You might be wondering how the Gateway service knows how to contact the Catalog and Inventory services. These values can be injected as environment variables at runtime for example if running the component locally in the IDE, but by default we have hardcoded the name of the OpenShift Services and then use OpenShift local DNS to resolve these names as the application starts. You can see the code that consumes those variables below. This is from ProductsController.cs class in the /projects/workshop/labs/gateway-dotnet/ directory.

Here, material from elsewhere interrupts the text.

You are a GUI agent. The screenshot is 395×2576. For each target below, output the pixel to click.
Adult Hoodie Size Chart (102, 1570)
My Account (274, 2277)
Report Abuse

public static void Config()
{
    try
    {
        // discover the URL of the services we are going to call
        catalogApiHost = "http://" +
            GetEnvironmentVariable("COMPONENT_CATALOG_COOLSTORE_HOST",
                "catalog-coolstore") + ":" +
            GetEnvironmentVariable("COMPONENT_CATALOG_COOLSTORE_PORT",
                "8080");

        inventoryApiHost = "http://" +
            GetEnvironmentVariable("COMPONENT_INVENTORY_COOLSTORE_HOST",
                "inventory-coolstore") + ":" +
            GetEnvironmentVariable("COMPONENT_INVENTORY_COOLSTORE_PORT",
                "8080");

        // set up the Http conection pools
        inventoryHttpClient.BaseAddress = new Uri(inventoryApiHost);
        catalogHttpClient.BaseAddress = new Uri(catalogApiHost);
    }
    catch(Exception e)
    {
        Console.WriteLine("Checking catalog api URL " + catalogApiHost);
        Console.WriteLine("Checking inventory api URL " + inventoryApiHost);
        Console.WriteLine("Failure to build location URLs for Catalog and Inventory services: " + e.Message);
        throw;
    }
}

You can try this simple name service discovery for yourself in the Gateway service pod by selecting the Gateway service and then the running Pod.

Gateway Service

You can test the connectivity by selecting the Pod Terminal and by executing these shell commands in the terminal window:

Gateway Service
curl -w "\n" http://inventory-coolstore:8080/api/inventory/329299
curl -w "\n" http://catalog-coolstore:8080/api/catalog

Well done! You are ready to move on to the next lab.